Monday, March 21, 2011

windy spring= disappearing snowpack

The snowpack in the northern San Juan mountains is still looking pretty good at 113% of normal. However, every spring we get these nice breezes that move the red dust from the desert landscape of Utah and Arizona to the mountains of SW Colorado. Between the sublimation of snow in these warm winds and the decrease in surface albedo from the dark dust, we can lose a large portion of our snowpack in just one wind event.

This "weather story" is courtesy of the National Weather Service explaining what we have in store for today and tonight. The first major wind event of the new spring. Notice how the SW winds come from the deserts right onto the southern mountains. Through most of the winter much of the west was damp, but now it seems that the snotel sites in New Mexico and Arizona are showing snowpack percentages in the single digits. Not a good sign at the END of winter.

Wednesday, March 16, 2011

The Cutler divided and undivided

Back in the Permian the Uncompahgre Mountains in western Colorado were experiencing extensive erosion and creating some great alluvial fans to the west all the way into now what is Utah. These red beds, now called the Cutler formation after a small creek just north of Ouray CO can be seen from western Colorado into central Utah. What is interesting is that the Cutler seems to have two sets of identities. In western Colorado, extreme eastern Utah and other places along the Colorado River we find the Undivided Cutler.

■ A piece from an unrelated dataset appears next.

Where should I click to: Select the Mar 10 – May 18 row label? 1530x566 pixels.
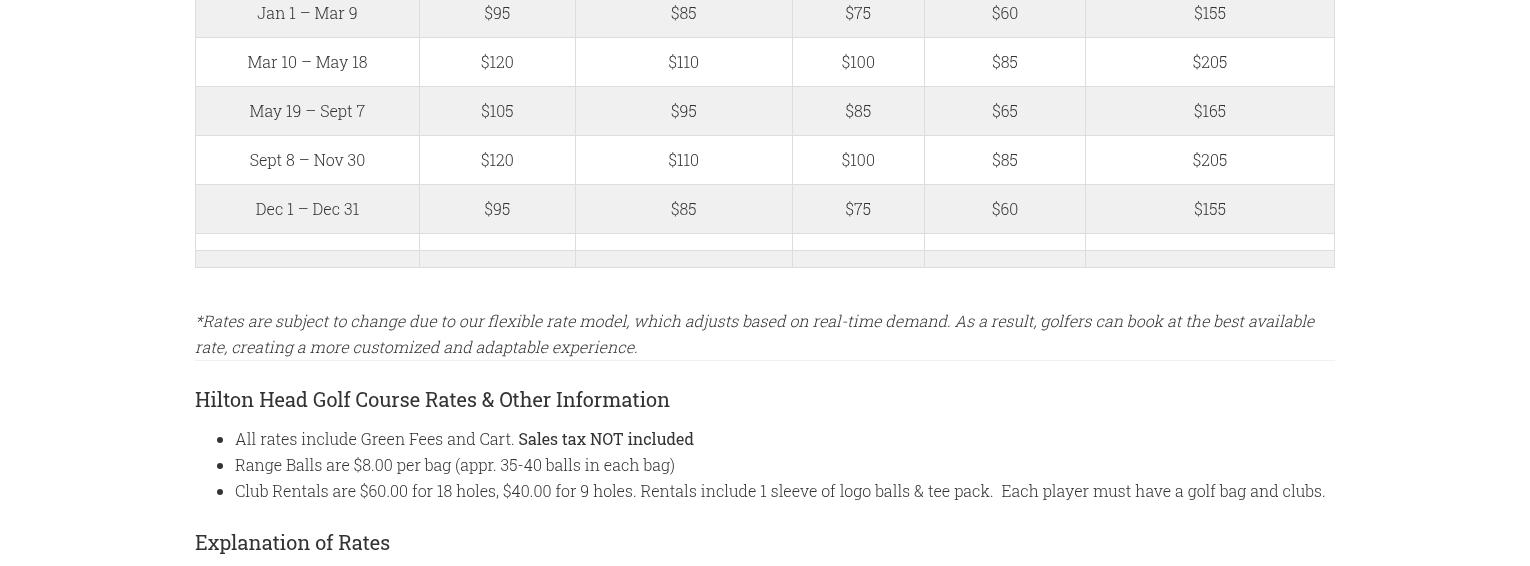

The undivided identity is a thick mix of irregular collection of dark red, lumpy sandstones, mudstones and conglomerates.

The divided sequence looks a little different. It too has the debris from the Uncompahgre Mountains but it also shows a more complex geologic story. The earliest layers show a shale/limestone mix complete with fossils indicating a marine origin. Resting above the limestone is the Cedar Mesa Sandstone an inter-fingering of near beach white sandstone and the red from the Uncompahgre Mountains showing a changing sea level. The sequence is finally topped with a brilliant white aeolian sandstone showing again a very different environment.

Taken from the Colorado River overlook. The Undivided Cutler in the foreground with the Needles of the Cedar Mesa Sandstone of the divided Cutler in the background.

A closer look at the Undivided Cutler looking down at the Colorado River

Monday, March 7, 2011

AW #32. Favorite images The anticline overlook

Ann said the festivities don't start until tomorrow night so I have a chance to hand this in late! Thanks!

This was taken from the appropriately named "Anticline Overlook" of the Canyon Rims Recreation Area in eastern Utah. The anticline is obvious, you can see the upward curve of the rock units. I love the part where the river cuts through the anticline making a natural road cut.

The river cuts through the Permian age Cutler formation, the left overs from the formation of the Ancestral Rockies. The upward arching of these rocks is from the squishing (a very technical term) of a buried salt layer. Far below the Cutler lies the Pennsylvanian Paradox formation, a mile thick layer of salt that has a tendency to move about creating some fun landscapes in the desert southwest. The buildings and ponds you see in the picture are a potash mine. Water is pumped underground into the Paradox layer, dissolves the salts and the brine is pumped back to the surface into the blue evaporation ponds in the background. The water evaporates away leaving the salts for transport.

The fun part of this area are the roads. They are barely visible in the picture but they travel hundreds of miles through the red rock desert . A mountain biking heaven!